Batı, Lozan’ın intikamını alıyor
“Şark Meselesi” yani Doğu Sorunu, emperyalizmin Osmanlı Devleti’ni tasfiyesi sorunudur. Bu emperyalist dayatma süreci Babı Ali’nin Sevr’i imzalamasıyla zirveye ulaşmış, Batı yıllardır yaşam destek ünitesine bağladığı “Hasta Adam”ın fişini çekmiştir. Anadolu Hareketi ise Sevr’i savaş ve devrimle yırtmış, Lozan’la cumhuriyeti bağımsız, egemen, eşit bir devlet olarak diplomasi arenasında tescil ettirmiş, Şark Meselesi’ni sonlandırmıştır. Almanya Versailles (1919), Bulgaristan Neuilly (1919) ve Macaristan Trianon (1920) antlaşmalarına uyarken, Marco Polo’dan bu yana Anadolu’da yaşayanlara “Türk” diyen Batılılar, bu topraklardaki Türklerin devletini, Türkiye Cumhuriyeti adıyla tanımak zorunda kalmışlardır. Lozan’a “Türkiye’nin tapu senedi” denmesinin nedeni budur.

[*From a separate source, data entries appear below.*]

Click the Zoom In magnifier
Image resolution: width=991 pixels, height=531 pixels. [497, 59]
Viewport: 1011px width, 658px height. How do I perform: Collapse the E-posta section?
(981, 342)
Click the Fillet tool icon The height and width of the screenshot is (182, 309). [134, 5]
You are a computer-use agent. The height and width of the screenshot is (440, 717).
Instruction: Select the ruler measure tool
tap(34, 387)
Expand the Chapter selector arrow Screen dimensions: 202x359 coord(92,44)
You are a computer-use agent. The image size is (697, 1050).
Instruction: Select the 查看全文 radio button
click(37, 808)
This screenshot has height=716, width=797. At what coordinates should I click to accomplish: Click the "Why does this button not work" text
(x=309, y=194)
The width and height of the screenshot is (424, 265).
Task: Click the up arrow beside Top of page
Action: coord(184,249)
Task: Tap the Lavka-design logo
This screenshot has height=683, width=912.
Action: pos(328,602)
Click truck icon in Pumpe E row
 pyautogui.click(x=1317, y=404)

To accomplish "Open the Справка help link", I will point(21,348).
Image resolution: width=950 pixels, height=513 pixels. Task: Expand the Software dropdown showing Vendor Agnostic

Lozan müzakerelerine, Birinci Dünya Savaşı’na katılan ülkeler katılmıştır. Ama karşımızdaki en büyük düşman İngiltere’dir. Görüşülen konuların ezici çoğunluğunun Birinci Cihan Harbi’yle ilgili olmasının nedeni, bu harp ile Kurtuluş Savaşı’nın bir bütün olmasıdır. Nitekim İsmet İnönü, Türkiye’nin, herkesin 1918’de bitirdiği savaşa 4 yıl daha devam ettiğini söylemiştir. Türkler açısından Birinci Dünya Savaşı’nı resmen bitiren antlaşma, Kurtuluş Savaşı’nın sonrasında imzalanan Lozan Antlaşması’dır. Kaldı ki devletler hukukuna göre de savaşların bir barış antlaşması ile sonlandırılması gerekir. Zira devletler fiilen savaşmasalar bile hukuken savaş sürer. Nitekim İstanbul Hükümeti Sevr’i imzalamasına karşın Ankara Hükümeti onu reddettiği, imzalayanları vatan haini saydığı, savaşı sürdürdüğü için, Kurtuluş Savaşı, Birinci Dünya Savaşı’nın Anadolu topraklarındaki devamı sayılır.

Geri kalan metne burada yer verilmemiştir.